Use multiplexed numerals when bolding table values
For exact reading of highlighted values in tables, use multiplexed numerals on bold and regular table text to improve readability and mitigate alignment shifts when emphasized numbers change weight for readers scanning columns.
- purpose:refine
- basis:heuristic
- chart:table
- data:quantitative
- quality:readability
- lever:text-annotation
- reading-mode:exact
- polish:hierarchy
advice
Keep bold table values the same width
Use a multiplexed font when table values switch between regular and bold. For example, bold a key number in a column only if the font keeps the same character widths across weights so the alignment does not move.
reason
Why multiplexed numerals work
Bold values are useful in tables, but ordinary fonts often make bold text wider than regular text. Multiplexed widths preserve the table’s structure while still allowing weight-based emphasis.
Mechanism: When regular and bold characters keep the same width, bold emphasis does not shift column alignment or row rhythm.
Evidence: The article explains that multiplexed fonts keep each character and figure at the same width in each font weight and recommends them for tables because bold text in most fonts is otherwise wider than regular text, which makes highlighted numbers harder to align cleanly (Muth, 2022).
context
When to use multiplexed numerals
- User Goal: Highlight some table values without disturbing alignment.

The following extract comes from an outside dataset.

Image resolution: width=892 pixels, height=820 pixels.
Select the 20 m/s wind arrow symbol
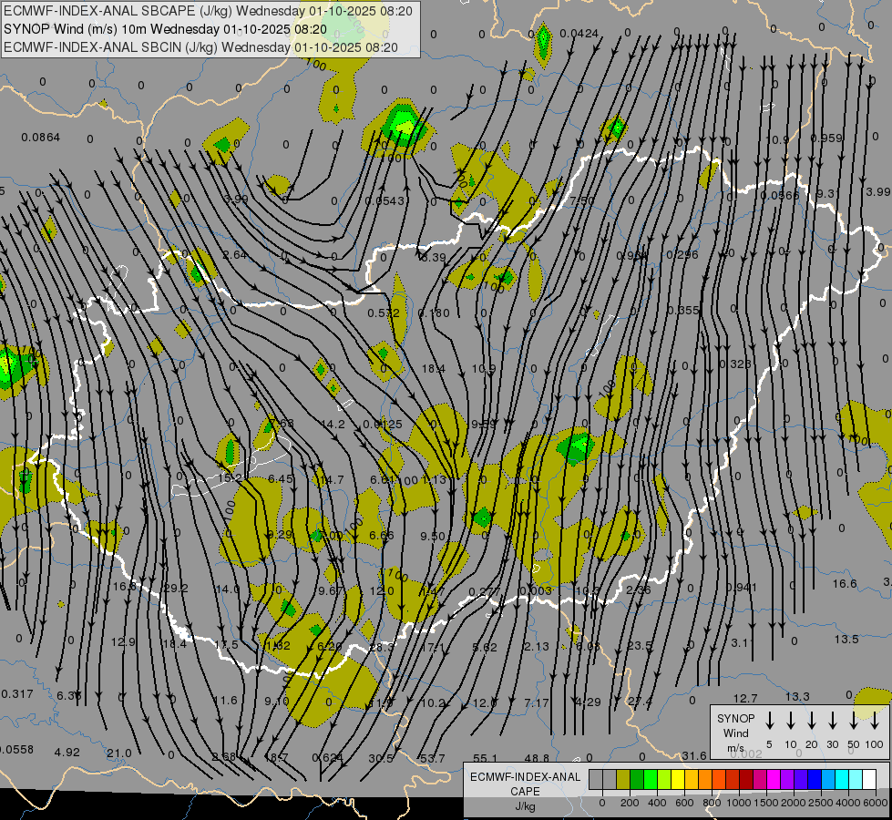[x=812, y=721]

- Task: Compare values down a column while also noticing emphasis.
- Data: Quantitative values are shown in table cells.
- Chart Setting: A table uses both regular and bold text for values.
- Audience: Readers are scanning columns for exact values.
- Success Criterion: Bolded values stand out while the table stays aligned.
exceptions
When to break the multiplexed numeral rule
Break it when: The table uses only one font weight for its values. Why: Multiplexed widths matter when regular and bold text must occupy the same space.
costs
Tradeoffs of multiplexed numerals
Sacrifice: You limit your font choice to typefaces that keep widths constant across weights. Risk: If you use an ordinary font, bold values can widen and disturb table alignment. Mitigation: Reserve multiplexed fonts for tables where weight-based emphasis is part of the design.
mistakes
Common multiplexed numeral mistake
Mistake: Assuming tabular figures alone will keep bolded table values aligned. Why it fails: In most fonts, bold text is still wider than regular text even when the digits are tabular.
check
How to check multiplexed numerals
Failure Sign: Bold values make a column or row appear wider than the surrounding text. Quick Check: Toggle a table value between regular and bold and see whether its width changes. Stronger Test: Bold several values in the same column and confirm that the column edges stay stable.
fix
How to fix multiplexed numerals
- Replace the table font with a multiplexed or uni-width font that also supports tabular lining figures.
- Recheck bold highlights after the font change and confirm that the alignment stays fixed across weights.
- If the current font widens in bold, do not use it for weight-based highlighting in tables.